-- START OF Supplied text --
Prague, Czech Republic
August 23-28, 2014
When we arrived in Prague, we were pretty exhausted from all the going. Every city has a lengthy list of things to see so naturally you try to do everything. We knew when we started the trip that we wouldn’t be able to see everything, for a couple of reasons… 1 – budget and 2 – burnout.
Coming into Prague, we decided to take it easy, which we did. We actually spent a full day in the hotel, with the exception of a 1-hour lunch break. Anchorman 2 provided some comic relief from all the going!
We quickly came to realize that finding (economical) transportation around eastern Europe is much more difficult than the west. Although Ryanair and other discount airlines service the capital cities, flights are infrequent and are more expensive. We decided to go with MAV-Start, Hungary’s National Railway as they had slightly better reviews than Czech Transport and we could buy tickets in-person at Budapest-Keleti railway station. All in all the train ride was uneventful. For some reason first class tickets were cheaper than second and we ended up with our own cabin on the train. The train took just under 7 hours and took us through Bratislava, Slovakia.
A tourist magnet, the Charles Bridge crosses the Vltava River in Prague’s city centre. The bridge was originally built to connect Prague Castle to the Old Town. Although we were able to snap several pictures, we actually didn’t walk across it. Instead, we used the Manesuv Bridge which provided amazing views of the Charles Bridge, as well as Prague Castle.
Theresienstadt concentration camp (Terezin) is about an hour by train from Prague. I (Steven) visited Dachau concentration camp outside Munich in 2005. I can’t remember much about the tour other than being floored by the brutal events that took place there. Although the camp at Terezin is nowhere near the size of Dachau or other Nazi lead concentration camps, the barbaric, inhumane acts were just as prevalent. We knew this wouldn’t be an exciting day trip, but we were eager to learn more about European history. The more we learn, the more we appreciate how fortunate we are to have grown up where we did.
This is Prague’s ‘White House”. It is the residence of the President of the Czech Republic and is the largest ancient castle in the world according to the Guinness Book of World Records.
-- END OF Supplied text --
▶ Written task A: Copy out the entries word for word, everything from the line containing "Screen dimensions: 413x423" down to the line containing "Action: tap(668, 43)", with both of those lines included. Omit the pictures.
The entries that follow have no connection to the Prague travel account.
-- START OF Supplied material --
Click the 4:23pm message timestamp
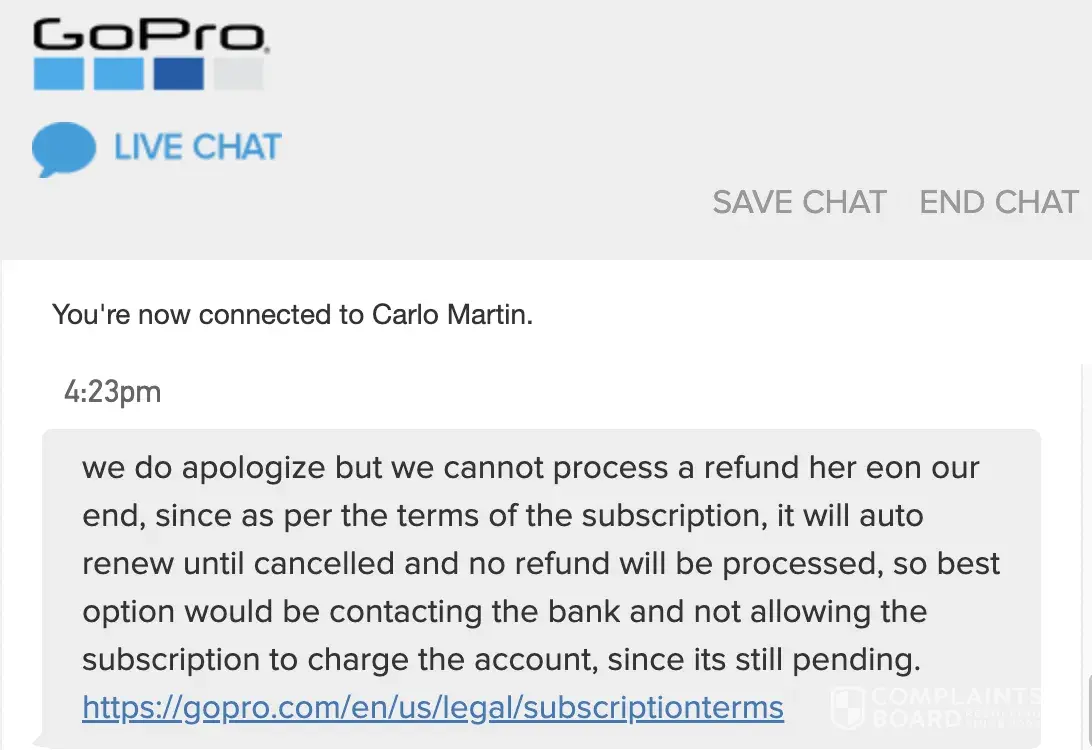 coord(112,392)
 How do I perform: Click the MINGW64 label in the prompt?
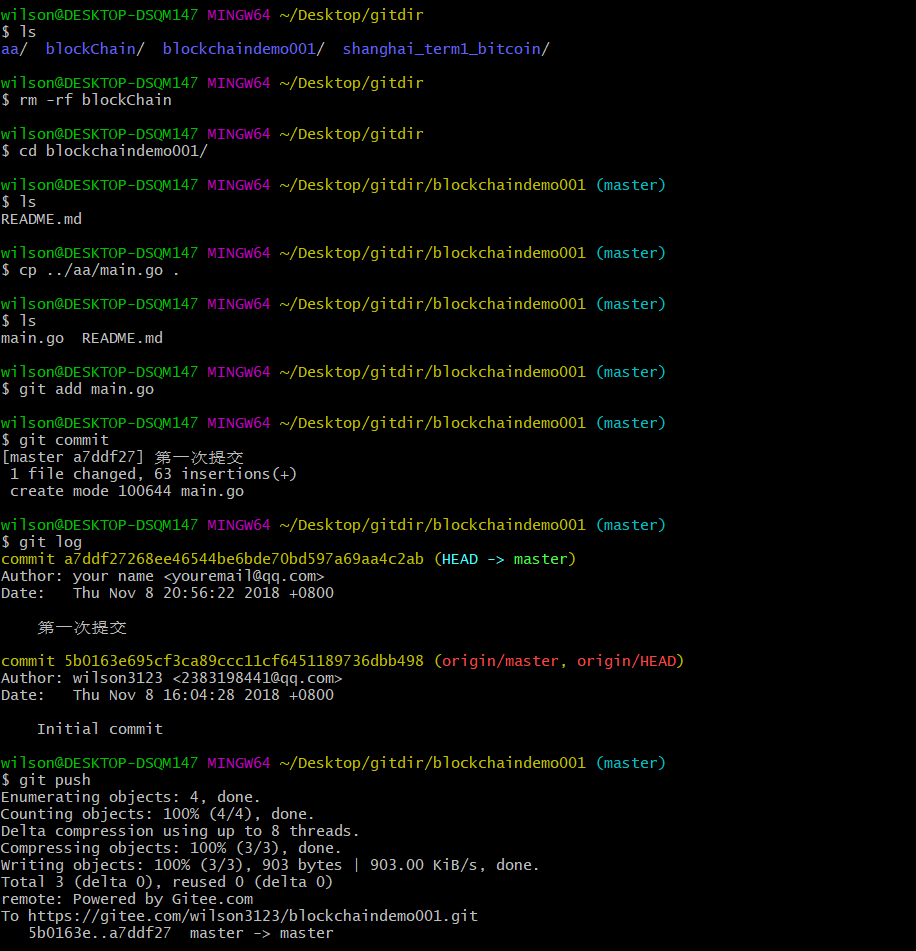pyautogui.click(x=238, y=14)
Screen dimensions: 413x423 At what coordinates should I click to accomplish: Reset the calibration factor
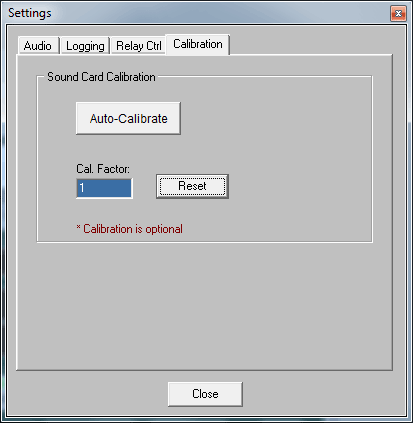click(192, 186)
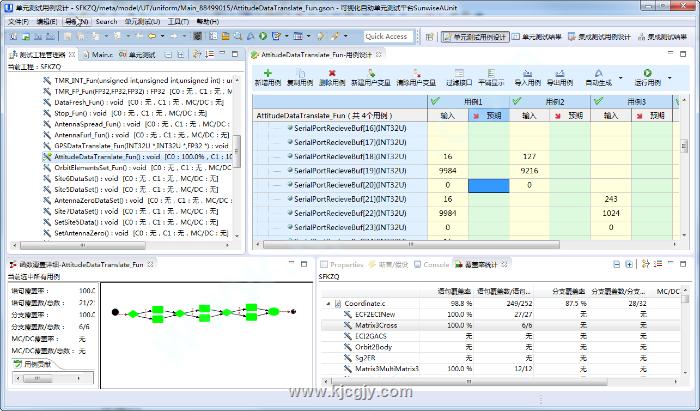This screenshot has width=700, height=411.
Task: Open the Search menu
Action: 106,21
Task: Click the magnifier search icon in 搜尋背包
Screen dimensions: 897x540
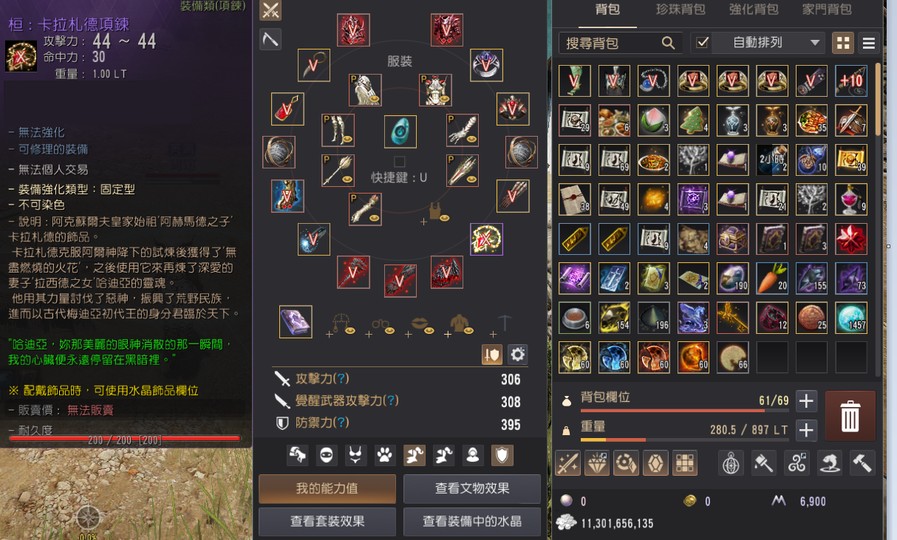Action: tap(668, 43)
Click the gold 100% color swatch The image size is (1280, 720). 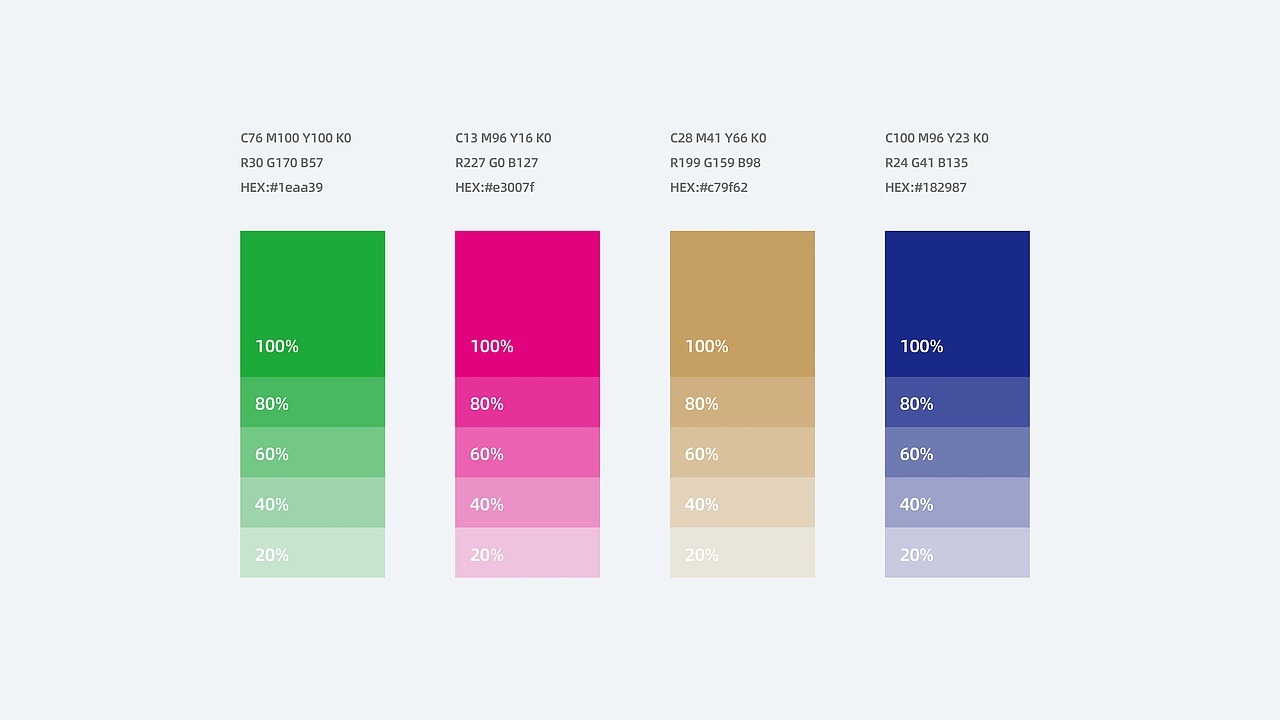point(742,304)
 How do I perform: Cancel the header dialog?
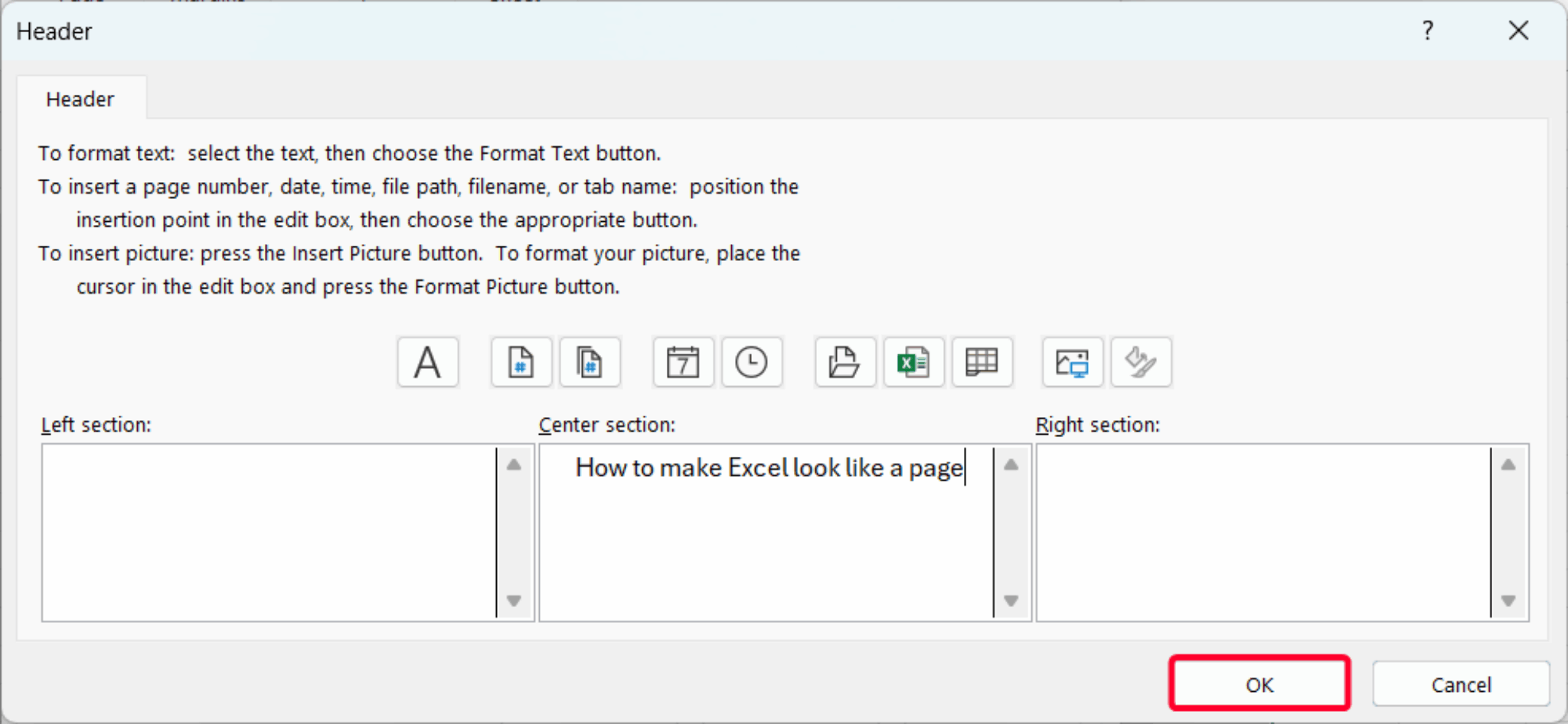[x=1461, y=683]
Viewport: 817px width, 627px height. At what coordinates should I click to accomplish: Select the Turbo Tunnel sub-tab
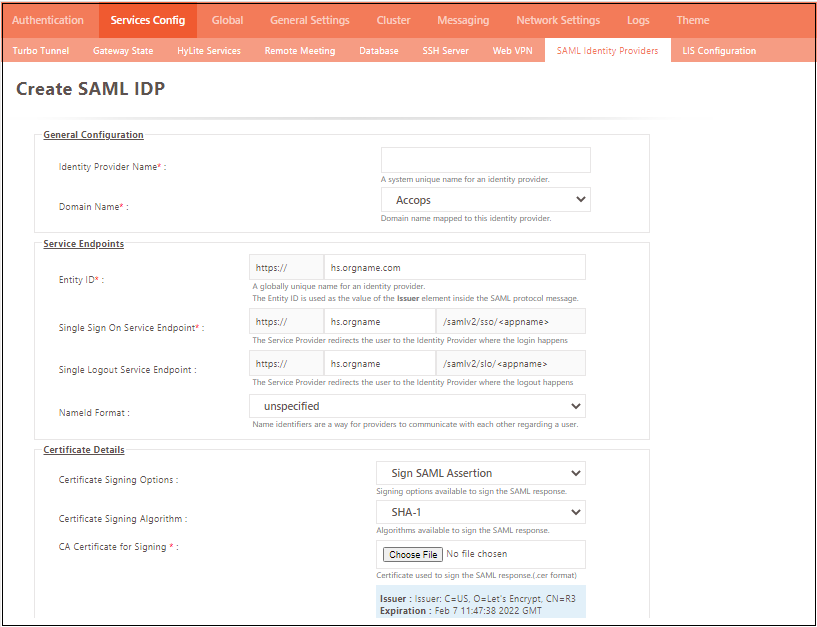click(40, 51)
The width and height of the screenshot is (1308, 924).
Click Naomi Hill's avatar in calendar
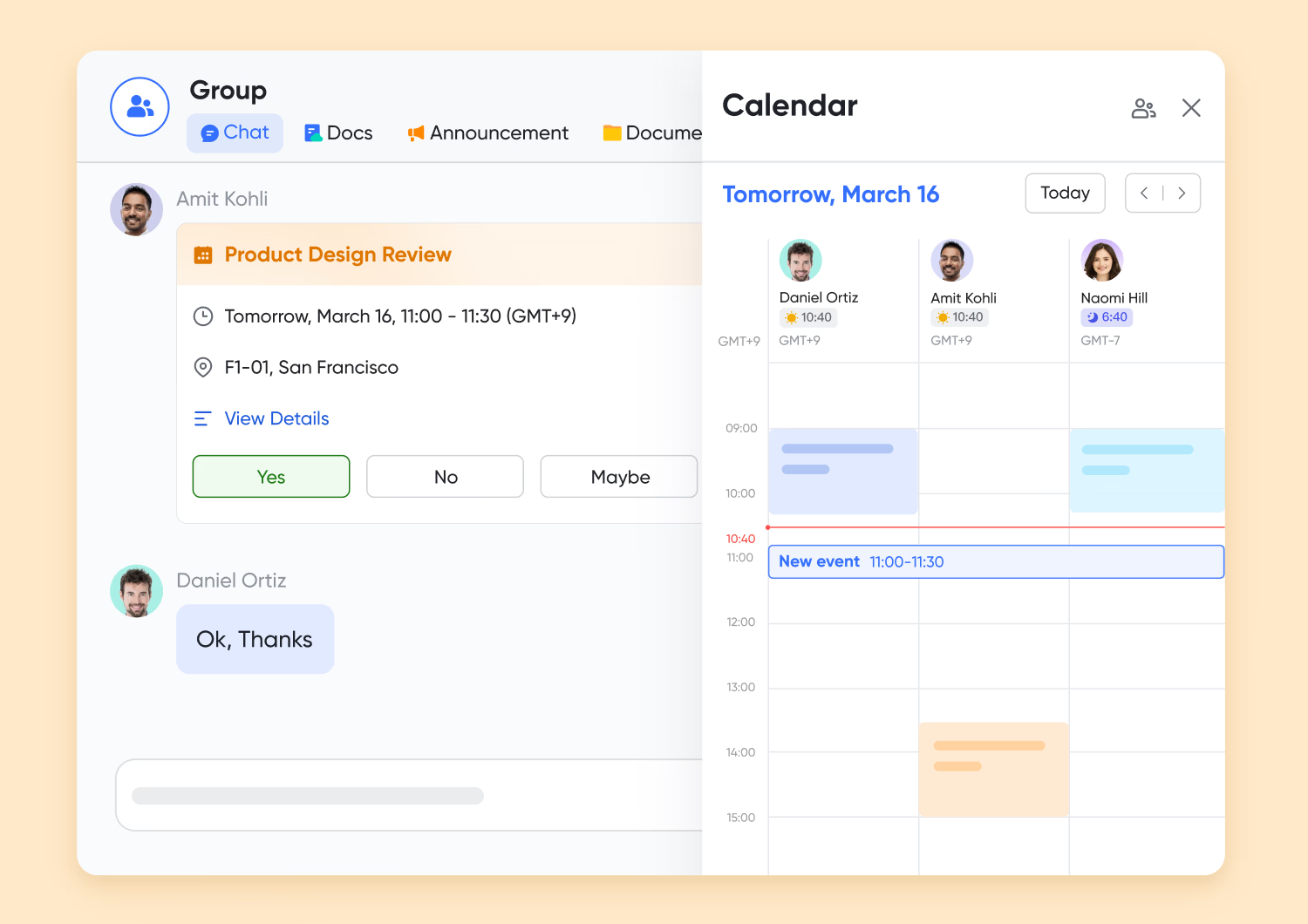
-- END OF Supplied material --
▶ Written task B: In the Prague travel account, which bridge did the travelers use instead of walking across the Charles Bridge?

▶ Written solution A:
Screen dimensions: 413x423 At what coordinates should I click to accomplish: Reset the calibration factor
click(192, 186)
This screenshot has width=700, height=411.
Task: Open the Search menu
Action: 106,21
Task: Click the magnifier search icon in 搜尋背包
Screen dimensions: 897x540
Action: tap(668, 43)

▶ Written solution B: The Manesuv Bridge.